### Tarea breve A
Responde estas preguntas sobre el fragmento acerca de los museos:
(i) ¿Como qué tiene a los museos el juicio de la multitud?
(ii) ¿A qué pintor se critica dar a estudiar a un hombre del siglo XIX?
(iii) ¿Qué dos obras se nombran en la pregunta final?
### Tarea breve B
Actualiza los registros desde la línea que contiene "Vainglory and Shame (762, 1424)" hasta la que contiene "2020 (724, 1112)", ambas incluidas. Reemplaza "Friend" por "Companion", no cambies nada más y entrega solo esas líneas.

Para la multitud –y yo incluyo entre la multitud a la mayoría de los aficionados–, cuyo juicio tiene a los museos como invernaderos, la realidad es falsa y lo convencional es verdadero. En efecto, las pinturas encerradas en los museos, que siempre se le muestran como tipos, son pinturas rosas, negras, verdes, grises, pinturas idealizadas, arregladas, más aptas para trastornar la cabeza de un pintor que para sanearla, pues allí la verdad está casi siempre ausente. Lo bello debería entonces hacerse rojo, negro y verde como en los maestros, y Dios sabe que en esos maestros hay arreglos de luz, de teatro, en definitiva: de tragedia. ¡Dar a estudiar Rafael a un hombre del siglo XIX! ¿Quién es, pues, el que hace los cuentos de Boccaccio o Jerusalén liberada…?

### Datos de palabras y posiciones de elementos
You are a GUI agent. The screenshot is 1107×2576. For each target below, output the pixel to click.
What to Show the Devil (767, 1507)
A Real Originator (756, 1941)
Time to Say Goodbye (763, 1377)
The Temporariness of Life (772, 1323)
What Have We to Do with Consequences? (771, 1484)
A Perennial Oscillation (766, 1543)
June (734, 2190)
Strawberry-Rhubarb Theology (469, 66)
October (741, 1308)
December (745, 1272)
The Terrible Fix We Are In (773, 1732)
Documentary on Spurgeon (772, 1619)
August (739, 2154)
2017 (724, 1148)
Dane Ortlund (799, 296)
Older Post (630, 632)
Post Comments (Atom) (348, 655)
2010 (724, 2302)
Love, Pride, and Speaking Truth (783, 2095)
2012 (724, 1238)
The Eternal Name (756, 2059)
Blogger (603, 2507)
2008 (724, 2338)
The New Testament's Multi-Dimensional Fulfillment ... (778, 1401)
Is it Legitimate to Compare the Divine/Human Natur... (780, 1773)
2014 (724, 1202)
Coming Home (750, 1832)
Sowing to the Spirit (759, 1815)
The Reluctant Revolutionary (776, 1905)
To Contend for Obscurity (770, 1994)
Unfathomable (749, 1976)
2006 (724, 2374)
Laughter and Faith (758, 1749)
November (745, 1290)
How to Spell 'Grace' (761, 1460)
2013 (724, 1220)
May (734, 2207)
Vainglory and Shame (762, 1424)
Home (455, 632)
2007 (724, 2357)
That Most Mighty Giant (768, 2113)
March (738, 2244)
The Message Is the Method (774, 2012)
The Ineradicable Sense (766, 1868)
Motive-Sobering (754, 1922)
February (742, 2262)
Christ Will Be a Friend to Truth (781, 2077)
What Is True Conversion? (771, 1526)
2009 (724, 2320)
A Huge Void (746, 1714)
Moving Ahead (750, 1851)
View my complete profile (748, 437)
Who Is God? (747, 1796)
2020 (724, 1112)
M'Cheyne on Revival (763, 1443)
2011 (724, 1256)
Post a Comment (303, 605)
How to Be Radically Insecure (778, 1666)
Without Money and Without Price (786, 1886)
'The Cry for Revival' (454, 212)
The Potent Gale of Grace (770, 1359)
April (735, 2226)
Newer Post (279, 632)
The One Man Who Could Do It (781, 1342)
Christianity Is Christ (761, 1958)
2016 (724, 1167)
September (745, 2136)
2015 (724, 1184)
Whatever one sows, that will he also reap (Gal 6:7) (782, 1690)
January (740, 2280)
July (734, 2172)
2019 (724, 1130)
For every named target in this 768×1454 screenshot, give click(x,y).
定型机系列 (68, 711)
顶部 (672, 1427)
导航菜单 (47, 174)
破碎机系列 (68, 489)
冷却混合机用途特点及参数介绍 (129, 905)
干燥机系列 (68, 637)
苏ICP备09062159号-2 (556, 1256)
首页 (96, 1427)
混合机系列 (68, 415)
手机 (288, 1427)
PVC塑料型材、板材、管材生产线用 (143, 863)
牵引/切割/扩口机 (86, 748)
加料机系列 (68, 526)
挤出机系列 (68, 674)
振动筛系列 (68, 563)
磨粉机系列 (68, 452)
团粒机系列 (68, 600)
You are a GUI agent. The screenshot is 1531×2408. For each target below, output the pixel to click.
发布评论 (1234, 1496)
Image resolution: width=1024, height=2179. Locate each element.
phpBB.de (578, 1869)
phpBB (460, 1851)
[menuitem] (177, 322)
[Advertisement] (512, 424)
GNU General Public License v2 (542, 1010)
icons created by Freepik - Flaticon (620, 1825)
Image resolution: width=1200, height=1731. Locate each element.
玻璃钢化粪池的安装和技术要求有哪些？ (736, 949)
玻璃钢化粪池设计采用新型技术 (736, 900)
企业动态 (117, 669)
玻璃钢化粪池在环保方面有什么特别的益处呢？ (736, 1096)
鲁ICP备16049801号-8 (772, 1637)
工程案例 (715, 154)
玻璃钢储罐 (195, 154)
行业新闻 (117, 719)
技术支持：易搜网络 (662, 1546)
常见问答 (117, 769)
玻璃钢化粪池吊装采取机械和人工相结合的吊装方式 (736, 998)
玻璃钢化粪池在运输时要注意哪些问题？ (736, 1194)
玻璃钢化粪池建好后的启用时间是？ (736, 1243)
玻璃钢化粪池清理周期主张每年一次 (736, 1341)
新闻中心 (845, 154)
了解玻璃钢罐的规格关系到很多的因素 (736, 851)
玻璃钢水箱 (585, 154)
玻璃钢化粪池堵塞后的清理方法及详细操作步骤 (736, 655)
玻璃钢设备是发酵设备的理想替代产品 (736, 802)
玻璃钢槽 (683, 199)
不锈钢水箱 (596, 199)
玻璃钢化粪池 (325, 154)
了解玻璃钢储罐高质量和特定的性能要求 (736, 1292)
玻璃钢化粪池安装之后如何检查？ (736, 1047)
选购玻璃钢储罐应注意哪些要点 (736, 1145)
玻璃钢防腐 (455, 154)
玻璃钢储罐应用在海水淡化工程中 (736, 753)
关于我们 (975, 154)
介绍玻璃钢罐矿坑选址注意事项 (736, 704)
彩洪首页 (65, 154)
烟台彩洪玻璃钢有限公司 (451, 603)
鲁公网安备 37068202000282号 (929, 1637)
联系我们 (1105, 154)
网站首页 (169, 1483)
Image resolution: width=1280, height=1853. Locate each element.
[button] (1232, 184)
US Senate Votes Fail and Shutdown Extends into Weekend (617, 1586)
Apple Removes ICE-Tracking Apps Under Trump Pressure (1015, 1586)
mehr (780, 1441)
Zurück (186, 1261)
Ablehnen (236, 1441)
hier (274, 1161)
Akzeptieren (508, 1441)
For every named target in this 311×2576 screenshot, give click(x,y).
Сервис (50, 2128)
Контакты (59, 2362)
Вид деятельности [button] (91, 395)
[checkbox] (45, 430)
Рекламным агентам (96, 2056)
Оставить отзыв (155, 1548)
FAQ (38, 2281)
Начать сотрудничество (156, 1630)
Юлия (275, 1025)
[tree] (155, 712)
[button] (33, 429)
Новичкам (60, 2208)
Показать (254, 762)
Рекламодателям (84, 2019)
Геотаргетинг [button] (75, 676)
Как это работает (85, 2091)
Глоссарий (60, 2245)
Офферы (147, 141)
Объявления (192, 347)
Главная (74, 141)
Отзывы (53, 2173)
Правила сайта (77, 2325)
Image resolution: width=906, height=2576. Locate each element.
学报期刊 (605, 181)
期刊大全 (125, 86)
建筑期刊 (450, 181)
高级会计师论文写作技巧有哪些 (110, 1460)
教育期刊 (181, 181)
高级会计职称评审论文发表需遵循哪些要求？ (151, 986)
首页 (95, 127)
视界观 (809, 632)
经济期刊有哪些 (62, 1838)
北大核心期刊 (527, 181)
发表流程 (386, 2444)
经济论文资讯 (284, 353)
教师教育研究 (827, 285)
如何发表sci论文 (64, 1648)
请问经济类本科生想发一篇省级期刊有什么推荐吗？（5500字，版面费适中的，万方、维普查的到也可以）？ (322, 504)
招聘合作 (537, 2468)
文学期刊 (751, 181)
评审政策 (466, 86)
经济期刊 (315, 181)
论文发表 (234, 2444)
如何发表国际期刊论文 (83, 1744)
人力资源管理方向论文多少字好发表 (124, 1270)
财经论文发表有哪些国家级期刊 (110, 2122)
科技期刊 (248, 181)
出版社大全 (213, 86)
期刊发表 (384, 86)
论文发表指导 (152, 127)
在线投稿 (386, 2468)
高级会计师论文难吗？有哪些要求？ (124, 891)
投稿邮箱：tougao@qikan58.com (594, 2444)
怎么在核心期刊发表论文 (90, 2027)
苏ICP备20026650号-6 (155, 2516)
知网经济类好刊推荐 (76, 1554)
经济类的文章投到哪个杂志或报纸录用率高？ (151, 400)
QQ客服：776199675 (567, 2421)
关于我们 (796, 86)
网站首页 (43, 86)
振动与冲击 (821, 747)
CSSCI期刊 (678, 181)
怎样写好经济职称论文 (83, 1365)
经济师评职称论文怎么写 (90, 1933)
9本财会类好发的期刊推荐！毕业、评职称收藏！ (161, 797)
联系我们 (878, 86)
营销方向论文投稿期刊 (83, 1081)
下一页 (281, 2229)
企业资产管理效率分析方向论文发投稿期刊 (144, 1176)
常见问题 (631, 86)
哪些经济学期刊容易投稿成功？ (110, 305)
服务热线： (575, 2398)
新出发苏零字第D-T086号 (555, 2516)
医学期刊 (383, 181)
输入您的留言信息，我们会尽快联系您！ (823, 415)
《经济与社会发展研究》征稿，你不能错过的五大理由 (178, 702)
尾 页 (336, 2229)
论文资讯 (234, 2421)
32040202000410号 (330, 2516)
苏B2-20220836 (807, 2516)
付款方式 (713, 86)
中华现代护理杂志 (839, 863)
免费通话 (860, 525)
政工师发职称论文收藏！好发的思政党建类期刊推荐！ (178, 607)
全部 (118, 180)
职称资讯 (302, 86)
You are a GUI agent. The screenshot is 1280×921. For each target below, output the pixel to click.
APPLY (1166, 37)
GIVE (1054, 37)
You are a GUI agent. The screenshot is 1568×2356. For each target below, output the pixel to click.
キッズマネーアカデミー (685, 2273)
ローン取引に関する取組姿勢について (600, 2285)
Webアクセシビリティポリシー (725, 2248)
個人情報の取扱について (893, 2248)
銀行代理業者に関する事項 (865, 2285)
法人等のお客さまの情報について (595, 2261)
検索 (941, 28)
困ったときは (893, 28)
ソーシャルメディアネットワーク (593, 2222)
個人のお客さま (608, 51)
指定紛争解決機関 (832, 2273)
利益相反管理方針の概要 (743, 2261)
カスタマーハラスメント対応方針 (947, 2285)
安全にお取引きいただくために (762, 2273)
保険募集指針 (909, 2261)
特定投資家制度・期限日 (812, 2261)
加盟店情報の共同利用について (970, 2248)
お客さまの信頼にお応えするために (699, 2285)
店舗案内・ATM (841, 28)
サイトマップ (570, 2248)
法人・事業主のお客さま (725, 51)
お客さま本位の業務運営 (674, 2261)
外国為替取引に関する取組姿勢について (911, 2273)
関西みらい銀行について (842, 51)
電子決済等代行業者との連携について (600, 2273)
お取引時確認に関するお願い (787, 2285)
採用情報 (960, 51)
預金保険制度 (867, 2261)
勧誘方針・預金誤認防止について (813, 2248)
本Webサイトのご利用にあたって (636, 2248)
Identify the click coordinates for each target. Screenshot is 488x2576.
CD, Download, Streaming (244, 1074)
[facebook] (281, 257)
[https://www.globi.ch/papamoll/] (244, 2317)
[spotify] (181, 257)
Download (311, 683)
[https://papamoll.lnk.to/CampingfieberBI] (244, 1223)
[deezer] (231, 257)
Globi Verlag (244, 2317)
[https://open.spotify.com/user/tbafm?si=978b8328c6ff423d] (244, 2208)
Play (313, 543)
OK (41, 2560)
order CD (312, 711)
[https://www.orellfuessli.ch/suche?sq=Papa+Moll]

### Resultado del ejercicio A
(i) Como invernaderos.
(ii) A Rafael.
(iii) Los cuentos de Boccaccio y Jerusalén liberada.

### Resultado del ejercicio B
Vainglory and Shame (762, 1424)
Home (455, 632)
2007 (724, 2357)
That Most Mighty Giant (768, 2113)
March (738, 2244)
The Message Is the Method (774, 2012)
The Ineradicable Sense (766, 1868)
Motive-Sobering (754, 1922)
February (742, 2262)
Christ Will Be a Companion to Truth (781, 2077)
What Is True Conversion? (771, 1526)
2009 (724, 2320)
A Huge Void (746, 1714)
Moving Ahead (750, 1851)
View my complete profile (748, 437)
Who Is God? (747, 1796)
2020 (724, 1112)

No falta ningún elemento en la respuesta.